Final approval of a class action settlement sometimes isn’t so final.
At least that’s what the Ninth Circuit reminded Labor Ready Southwest, Inc. and a class of current and former employees earlier this week. On Tuesday, the Ninth Circuit vacated an order granting final approval of their class settlement of FLSA and California Labor Code claims and asked the Central District of California for a redo.
The Ninth Circuit on several occasions made clear that it was expressing no opinion on the ultimate fairness of the class settlement negotiated by the parties. So what was the issue?

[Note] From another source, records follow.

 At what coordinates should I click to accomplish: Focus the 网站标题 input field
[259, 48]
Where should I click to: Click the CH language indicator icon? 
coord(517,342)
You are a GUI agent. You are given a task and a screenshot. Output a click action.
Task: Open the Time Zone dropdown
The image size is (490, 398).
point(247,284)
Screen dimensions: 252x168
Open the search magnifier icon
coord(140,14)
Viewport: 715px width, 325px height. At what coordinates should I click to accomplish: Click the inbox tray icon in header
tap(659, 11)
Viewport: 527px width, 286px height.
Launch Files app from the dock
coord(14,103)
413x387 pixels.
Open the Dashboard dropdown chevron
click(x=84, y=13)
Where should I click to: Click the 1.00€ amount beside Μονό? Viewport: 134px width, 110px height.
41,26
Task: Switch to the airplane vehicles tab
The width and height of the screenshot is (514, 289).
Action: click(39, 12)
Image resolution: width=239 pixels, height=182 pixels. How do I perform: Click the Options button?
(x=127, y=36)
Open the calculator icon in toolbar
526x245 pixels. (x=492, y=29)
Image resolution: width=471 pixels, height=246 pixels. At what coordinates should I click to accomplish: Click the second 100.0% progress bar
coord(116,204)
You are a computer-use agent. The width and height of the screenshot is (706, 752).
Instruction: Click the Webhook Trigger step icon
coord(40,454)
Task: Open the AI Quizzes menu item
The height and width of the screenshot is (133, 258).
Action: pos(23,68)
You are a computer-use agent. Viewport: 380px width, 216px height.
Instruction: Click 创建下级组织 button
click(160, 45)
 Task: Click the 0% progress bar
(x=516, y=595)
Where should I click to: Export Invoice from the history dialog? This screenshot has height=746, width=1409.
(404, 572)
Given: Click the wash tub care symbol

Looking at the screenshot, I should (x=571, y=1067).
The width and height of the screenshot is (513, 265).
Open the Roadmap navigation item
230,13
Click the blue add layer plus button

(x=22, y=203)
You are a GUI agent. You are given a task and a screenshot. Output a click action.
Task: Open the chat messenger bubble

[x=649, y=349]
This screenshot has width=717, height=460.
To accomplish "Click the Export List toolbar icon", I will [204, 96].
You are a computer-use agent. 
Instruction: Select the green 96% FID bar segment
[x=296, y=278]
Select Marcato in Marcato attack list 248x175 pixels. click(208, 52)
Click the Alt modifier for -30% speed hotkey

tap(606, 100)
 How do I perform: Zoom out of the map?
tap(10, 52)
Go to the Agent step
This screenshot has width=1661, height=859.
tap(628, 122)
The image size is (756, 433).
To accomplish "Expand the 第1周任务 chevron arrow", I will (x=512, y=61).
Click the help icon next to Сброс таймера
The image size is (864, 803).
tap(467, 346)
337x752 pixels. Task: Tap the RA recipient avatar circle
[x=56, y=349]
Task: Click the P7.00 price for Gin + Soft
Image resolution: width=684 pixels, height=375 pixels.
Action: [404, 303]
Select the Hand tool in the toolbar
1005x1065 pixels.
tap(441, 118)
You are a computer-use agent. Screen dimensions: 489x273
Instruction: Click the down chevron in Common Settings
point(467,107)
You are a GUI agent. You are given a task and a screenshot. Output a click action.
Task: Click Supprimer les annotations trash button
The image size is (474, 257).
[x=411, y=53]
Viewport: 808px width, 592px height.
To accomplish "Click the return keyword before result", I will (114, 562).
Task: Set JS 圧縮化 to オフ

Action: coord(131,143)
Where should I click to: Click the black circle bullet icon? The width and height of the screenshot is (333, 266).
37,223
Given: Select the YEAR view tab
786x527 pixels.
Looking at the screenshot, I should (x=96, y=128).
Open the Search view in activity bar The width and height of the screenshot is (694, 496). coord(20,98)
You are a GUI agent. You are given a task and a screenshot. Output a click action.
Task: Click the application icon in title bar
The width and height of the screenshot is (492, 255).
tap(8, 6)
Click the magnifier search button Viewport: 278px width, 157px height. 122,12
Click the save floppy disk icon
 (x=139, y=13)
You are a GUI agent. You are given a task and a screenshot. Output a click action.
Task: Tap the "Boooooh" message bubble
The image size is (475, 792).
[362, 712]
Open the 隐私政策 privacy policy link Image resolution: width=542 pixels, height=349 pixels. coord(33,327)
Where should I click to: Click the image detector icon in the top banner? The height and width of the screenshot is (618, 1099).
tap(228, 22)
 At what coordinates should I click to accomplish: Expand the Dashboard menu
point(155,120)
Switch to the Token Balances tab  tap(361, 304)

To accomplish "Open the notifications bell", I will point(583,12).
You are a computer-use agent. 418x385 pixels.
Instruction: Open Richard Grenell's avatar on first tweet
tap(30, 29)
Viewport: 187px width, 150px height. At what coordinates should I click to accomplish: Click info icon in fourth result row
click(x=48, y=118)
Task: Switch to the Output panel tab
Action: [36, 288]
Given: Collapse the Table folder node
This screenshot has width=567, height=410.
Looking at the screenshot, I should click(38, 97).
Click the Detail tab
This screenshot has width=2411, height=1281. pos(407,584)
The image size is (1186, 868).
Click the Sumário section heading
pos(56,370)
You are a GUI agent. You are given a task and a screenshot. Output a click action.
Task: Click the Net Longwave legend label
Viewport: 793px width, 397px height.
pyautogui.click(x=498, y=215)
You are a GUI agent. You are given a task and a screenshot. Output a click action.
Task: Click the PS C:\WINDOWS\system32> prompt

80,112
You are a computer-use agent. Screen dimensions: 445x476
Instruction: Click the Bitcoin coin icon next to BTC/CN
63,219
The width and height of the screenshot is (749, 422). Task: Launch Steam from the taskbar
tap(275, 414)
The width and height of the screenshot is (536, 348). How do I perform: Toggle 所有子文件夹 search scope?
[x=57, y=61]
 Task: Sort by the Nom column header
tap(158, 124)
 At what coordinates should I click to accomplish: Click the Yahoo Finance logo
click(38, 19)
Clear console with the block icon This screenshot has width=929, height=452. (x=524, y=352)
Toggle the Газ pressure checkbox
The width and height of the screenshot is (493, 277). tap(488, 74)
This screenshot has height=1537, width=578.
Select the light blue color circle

Acknowledging that a district court has to engage in a “difficult balancing act” when considering both the strong judicial policy in favor of settlements and the district court’s fiduciary duty owed to absent class members, the Ninth Circuit remanded the case based on the “high procedural standard” for settlements that occur without a certified class.
The Ninth Circuit said the district court provided inadequate assurance that it considered the fairness of the settlement, by failing to sufficiently inquire about certain aspects of the settlement: (i) defendant agreed to a “clear sailing” arrangement (where it would not object to a certain fee request), (ii) class counsel would “receive a disproportionate distribution of the settlement,” and (iii) unclaimed settlement funds would revert back to the defendant.
Again, the Ninth Circuit reiterated that the existence of any one (or even all three) of the above-identified settlement terms “does not mean the settlement cannot still be fair, reasonable, or adequate” but that it “required the district court to examine them, and adequately to develop the record to support its final approval decision.”